Task requirements: So long as no pictures are carried over, output the records below exactly.

Source data:
=== Section Start ===

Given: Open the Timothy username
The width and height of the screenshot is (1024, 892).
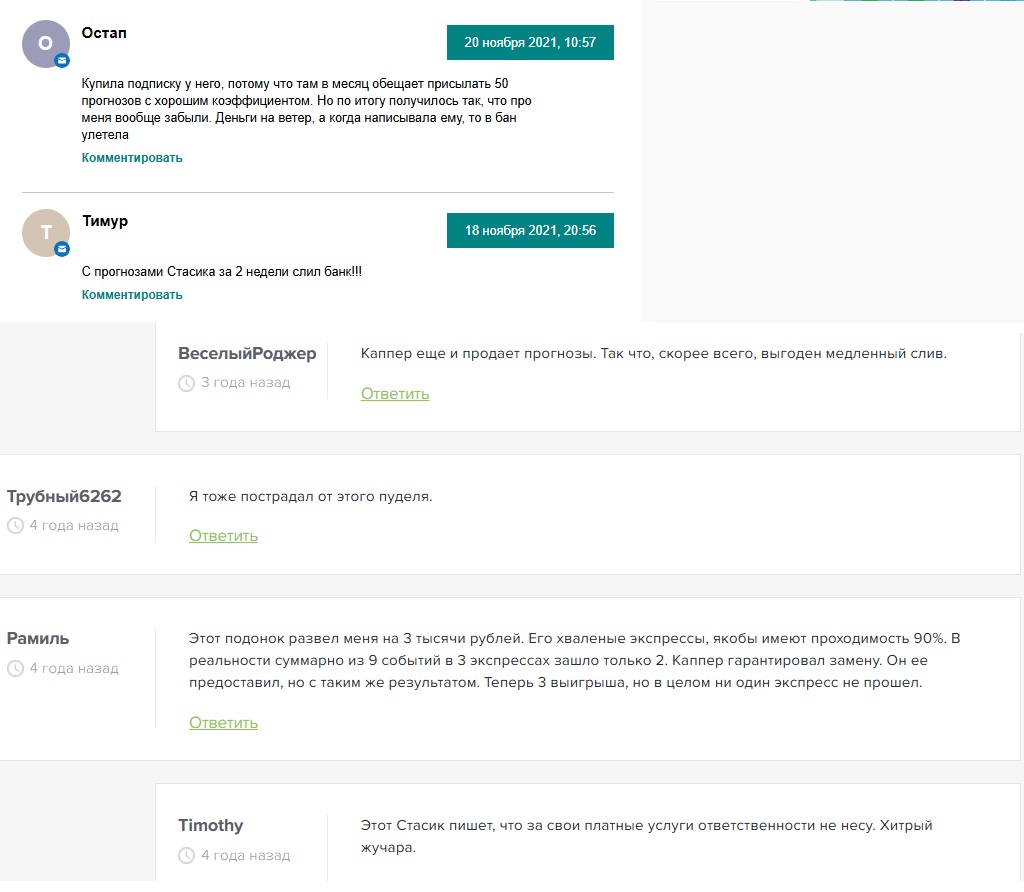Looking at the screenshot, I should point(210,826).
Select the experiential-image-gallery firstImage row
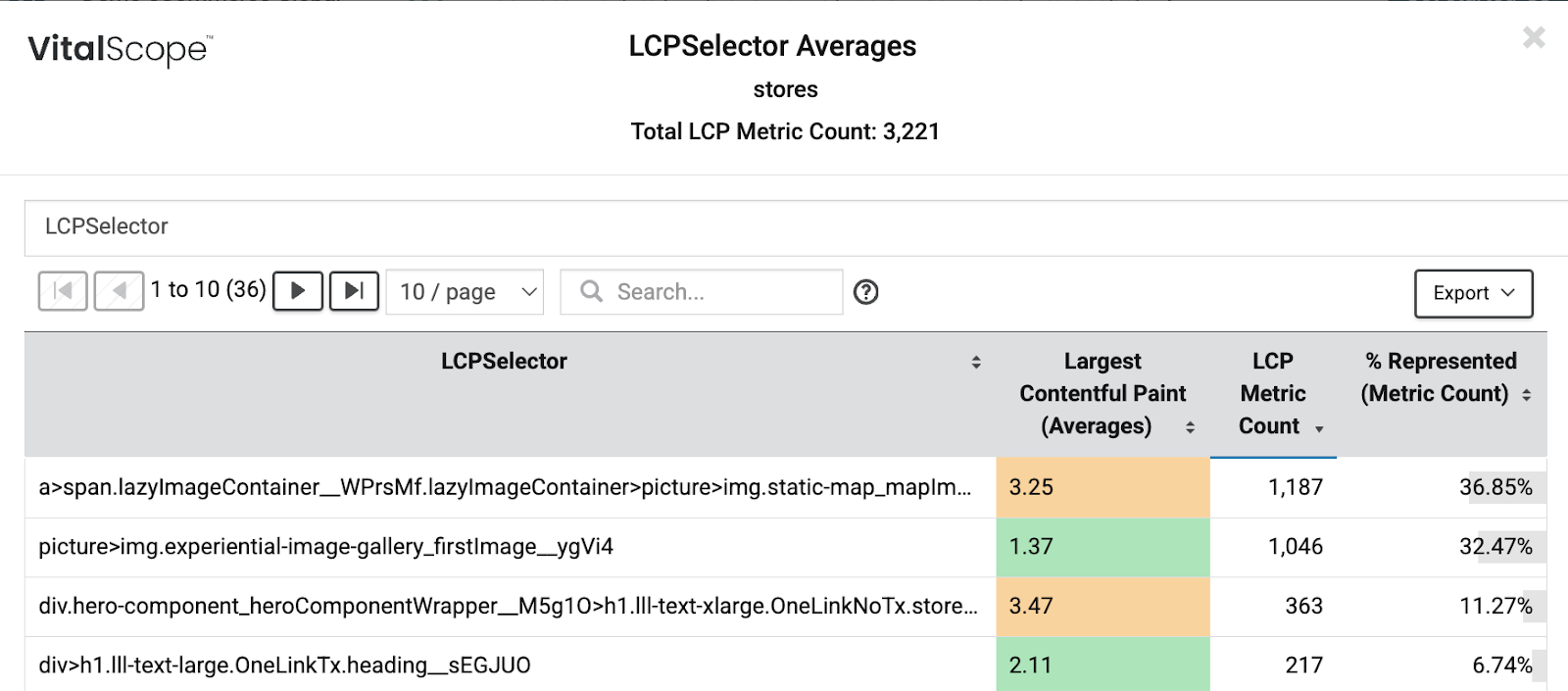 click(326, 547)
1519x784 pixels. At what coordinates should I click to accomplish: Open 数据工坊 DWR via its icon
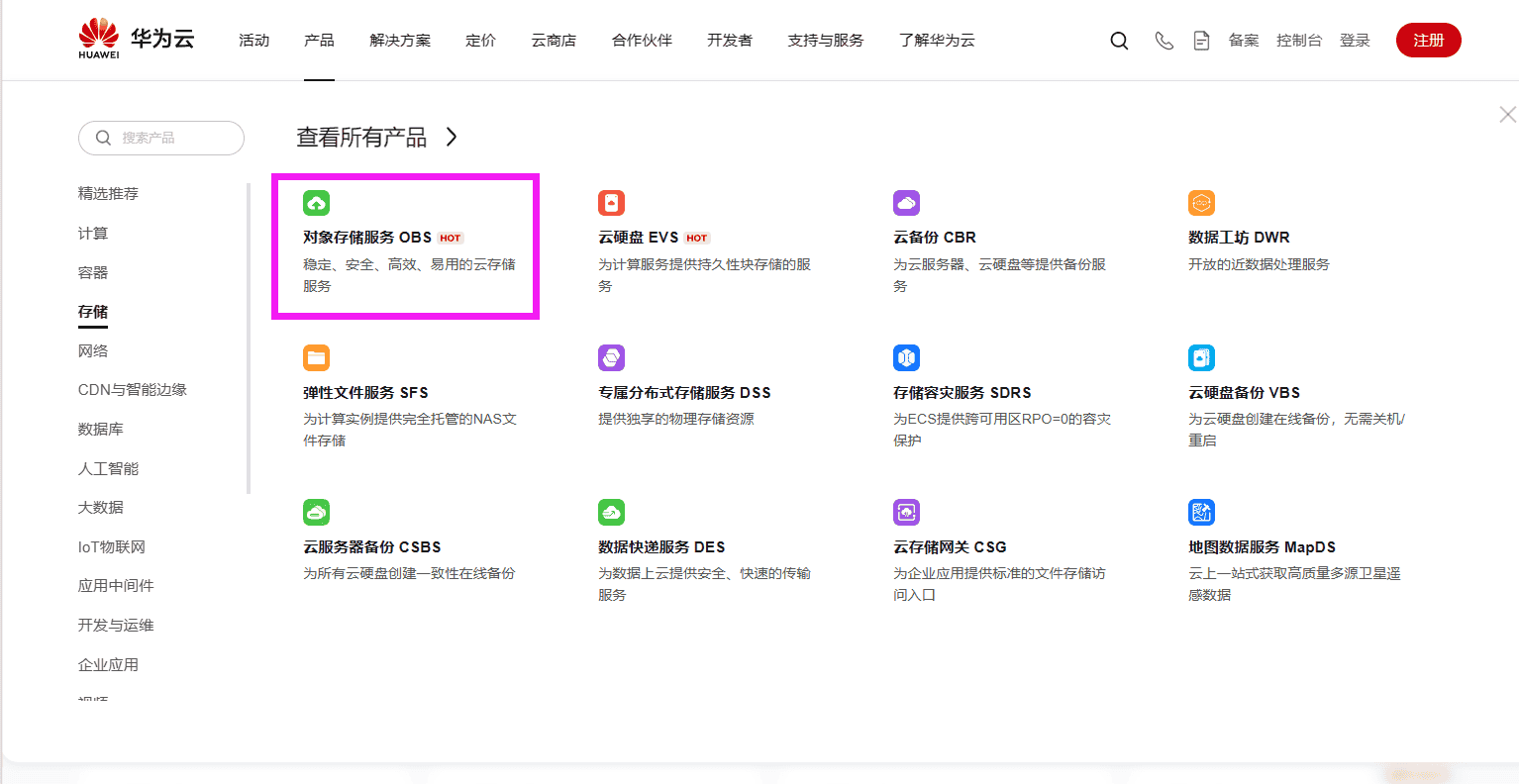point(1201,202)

=== Section End ===

Task answer:
Given: Open the Timothy username
The width and height of the screenshot is (1024, 892).
Looking at the screenshot, I should point(210,826).
Select the experiential-image-gallery firstImage row
 click(326, 547)
1519x784 pixels. At what coordinates should I click to accomplish: Open 数据工坊 DWR via its icon
point(1201,202)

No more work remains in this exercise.